Training the deep neural networks involves architectural and parameter choices that finally determine the accuracy of the model. For a feed forward network architectural choices include the number of hidden layers, the size of each layer, and drop out probability. The parameter choices include name of the stochastic gradient descent optimization algorithm, learning rate, mini-batch size, number of epochs, and stopping conditions. Parameter choices for RNN networks include changing the size of the embedding vector, size of the hidden state in the LSTM, as well as all the choices for the fully connected layers and other parameters, which are the same as those for the feed forward network. While there is some literature on efficient methods for selecting hyperparameters [34, 35], these methods can be model specific and are very heuristic given that the search space is non-convex making it hard to optimize. The method preferred here is a grid search where a Cartesian product of all parameters is evaluated and the best combination is selected based on F1 score on validation data.

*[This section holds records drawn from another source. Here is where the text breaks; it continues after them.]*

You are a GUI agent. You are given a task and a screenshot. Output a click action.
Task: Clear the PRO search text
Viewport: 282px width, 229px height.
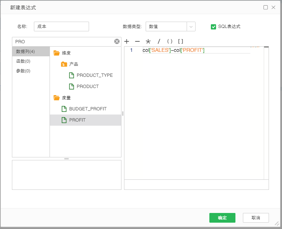(117, 41)
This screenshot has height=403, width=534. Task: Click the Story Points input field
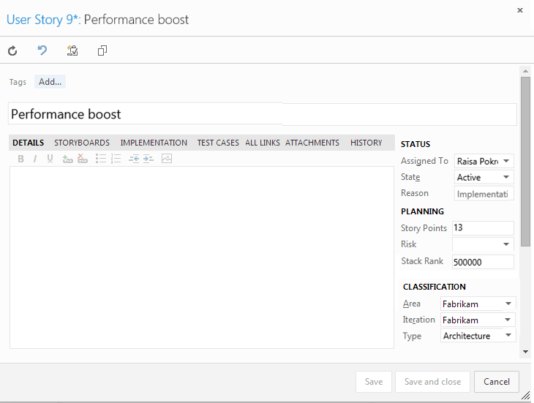coord(483,228)
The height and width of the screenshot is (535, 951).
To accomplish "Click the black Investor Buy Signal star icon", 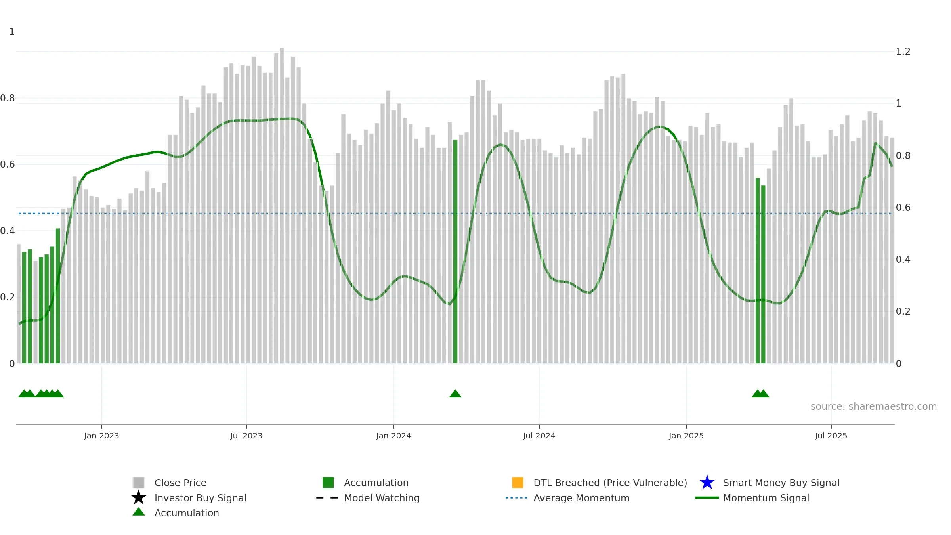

The Deep Neural Network models were run on a Dell DGX-1 Server with 8 nVidia Tesla V100 16GB GPUs using CUDA 10.1 drivers. The models were coded using PyTorch v1.2 [36] and grid search parameter sets were run in parallel across the GPUs. These models are compared against a baseline set of boosted tree models also optimized using grid search trained on Intel Xeon E5-2698s with 28 threads using LightGBM v2.3.1 [37].


Cohort characteristics

Table 1 shows statistics for age on index date, gender and number of encounters (days) during data collection period for all the cohorts. The average age on index date increases monotonically from year0 to year8, as the cohorts have facts collection period away from the index date. The span during which continuous enrollment is required increases although the CE requirement is the same four years for all; for year3 the span is 5 years whereas for year8 it is 10years. The longer span requirement naturally leads to a higher average age although that effect is tempered by the fact that age in the database is truncated at 89 to protect privacy. The monotonic reduction in percentage of males is linked to the increase in age and that life expectancy of women is higher than that of men. The increase in number of encounters for cases from year8 to year0 is explained by the fact that they are progressing to a diagnosis and need more trips to their physician.

The univariate odds ratios of some of the diagnosis, procedure and drug features out of thousands of features in the training cohorts with a prevalence of at least 1% in either the cases or controls are presented in Appendix C in S1 File. These features were identified as key predictors of ADRD and MCI in literature [9, 11, 28] and are presented here to provide insights to the cohorts.

Model characteristics

Table 2 shows a comparison of the Area Under the Curve (AUC) computed on validation and test data for the best (using grid search) boosted tree, Feed forward network, Recurrent Neural Network and RNN with pre-trained embeddings models for each of the cohorts. The maximum gap between the validation and test datasets for all the models is .6% for year8, while it is less than .3% for all the other models indicating little to no overfitting during the training process. The year0 models perform much better than any of the other models because this uses events over the two-year period leading up to the index date while the other models use events which are farther from the index date. The best AUCs on test data (highlighted) for year8-3 range between 80.7% and 84.4%, with a monotonic improvement from farthest to closest to index date cohorts.

Table 2. Area under the curve for validation and test cohorts using different models.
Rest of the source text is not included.